Он усадил соседку в кресло возле столика в прихожей.
– Но, вы не представляете, – еле вставила соседка.
– Представляю. Я все представляю. Вон у нее, – он показал на меня, масса нужных знакомых. А у вас ремонт только начинается. Она вам...
– Непременно! Достану все, что нужно. И сделают, как надо. Как для себя. И за наш счет, безусловно.
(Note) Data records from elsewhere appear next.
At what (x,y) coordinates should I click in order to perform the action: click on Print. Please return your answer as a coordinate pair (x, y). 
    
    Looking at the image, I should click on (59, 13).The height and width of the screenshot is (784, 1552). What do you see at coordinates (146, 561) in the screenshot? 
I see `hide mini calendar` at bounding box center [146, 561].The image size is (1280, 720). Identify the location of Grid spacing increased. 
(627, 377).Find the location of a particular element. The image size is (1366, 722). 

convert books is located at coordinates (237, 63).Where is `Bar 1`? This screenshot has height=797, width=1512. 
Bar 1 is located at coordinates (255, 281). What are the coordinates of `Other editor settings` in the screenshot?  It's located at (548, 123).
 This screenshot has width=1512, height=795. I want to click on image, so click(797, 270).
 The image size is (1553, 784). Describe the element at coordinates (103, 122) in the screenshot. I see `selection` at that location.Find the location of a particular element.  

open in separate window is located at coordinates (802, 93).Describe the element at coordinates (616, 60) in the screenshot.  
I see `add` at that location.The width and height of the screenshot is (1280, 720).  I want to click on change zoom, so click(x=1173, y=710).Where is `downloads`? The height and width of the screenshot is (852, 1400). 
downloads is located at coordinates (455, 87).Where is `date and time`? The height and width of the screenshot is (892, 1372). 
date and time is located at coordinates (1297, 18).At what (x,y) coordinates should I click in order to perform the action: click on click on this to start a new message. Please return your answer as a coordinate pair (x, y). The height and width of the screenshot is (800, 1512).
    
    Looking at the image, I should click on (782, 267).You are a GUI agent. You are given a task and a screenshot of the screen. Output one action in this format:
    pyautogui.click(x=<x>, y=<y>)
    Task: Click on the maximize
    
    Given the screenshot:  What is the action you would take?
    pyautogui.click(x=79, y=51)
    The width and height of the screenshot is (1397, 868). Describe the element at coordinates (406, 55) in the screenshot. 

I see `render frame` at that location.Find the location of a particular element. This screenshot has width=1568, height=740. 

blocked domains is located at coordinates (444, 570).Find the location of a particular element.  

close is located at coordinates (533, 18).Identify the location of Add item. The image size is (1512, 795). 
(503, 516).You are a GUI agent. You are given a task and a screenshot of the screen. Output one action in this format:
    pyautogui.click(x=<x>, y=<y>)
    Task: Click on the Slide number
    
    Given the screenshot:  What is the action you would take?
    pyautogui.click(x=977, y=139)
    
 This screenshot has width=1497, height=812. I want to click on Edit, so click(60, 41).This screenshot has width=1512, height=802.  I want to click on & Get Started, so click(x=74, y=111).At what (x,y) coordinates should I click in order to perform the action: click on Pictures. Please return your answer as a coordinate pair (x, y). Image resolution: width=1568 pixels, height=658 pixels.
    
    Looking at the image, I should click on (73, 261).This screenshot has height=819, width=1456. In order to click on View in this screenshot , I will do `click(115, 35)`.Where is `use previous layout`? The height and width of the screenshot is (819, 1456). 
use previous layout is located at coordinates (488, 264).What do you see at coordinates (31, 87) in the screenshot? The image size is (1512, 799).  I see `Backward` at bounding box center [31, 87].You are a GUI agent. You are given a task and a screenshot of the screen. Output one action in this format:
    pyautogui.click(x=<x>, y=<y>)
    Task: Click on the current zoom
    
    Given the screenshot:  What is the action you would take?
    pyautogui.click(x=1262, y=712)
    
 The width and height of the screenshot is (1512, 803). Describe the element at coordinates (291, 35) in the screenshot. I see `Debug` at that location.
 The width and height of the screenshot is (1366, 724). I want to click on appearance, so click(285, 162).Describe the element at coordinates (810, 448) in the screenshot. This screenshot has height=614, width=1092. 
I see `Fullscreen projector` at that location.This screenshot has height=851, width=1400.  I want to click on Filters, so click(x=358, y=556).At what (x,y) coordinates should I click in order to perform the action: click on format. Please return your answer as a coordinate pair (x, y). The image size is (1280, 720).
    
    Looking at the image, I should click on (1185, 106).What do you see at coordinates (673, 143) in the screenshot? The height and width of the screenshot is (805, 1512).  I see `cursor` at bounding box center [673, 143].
Соседка хлопала глазами. Она уже не знала, к добру или к худу этот ночной потоп.
– У меня подруга. Ну, приятельница, знакомая. Вам все сделают.
– Запиши все, – муж подтолкнул меня к столику, на котором лежал лист бумаги.
Глядя на соседку, которая все кивала и кивала, я записала на чистой стороне листа, лежащего у телефона, номера и адреса нужных магазинов, фамилии, имена. Сложенный вчетверо лист я протянула соседке.
– Вы меня успокоили, – соседка пробиралась к двери, крепко держа в ладони тот лист. Тот. Но я забыла об этом...
Мы как-то нелепо простились.
– Ну и ночка! – муж рухнул в кресло.
– Какая ночка?! – я была уже почти в поезде, почти на теплоходе, почти плыла по Балтике. – Уже утро. Он посмотрел на часы.
– Действительно, 5-46. А чемодан? – он почти испуганно посмотрел на меня.
Я подмигнула. Вещи у меня всегда в порядке. Через сорок минут чемодан был уложен и даже застегнулся. Потом – час на душ, кофе, записка для тети Поли. И на вокзал.
...За нами хлопнула дверь, маленький сквозняк, резко закрылось забытое окно. Мельхиоровый поднос упал вниз, громко ударившись об асфальт. Полетел пепел... Маленькая горсточка... Его никто не заметил. Люди спокойно просыпались.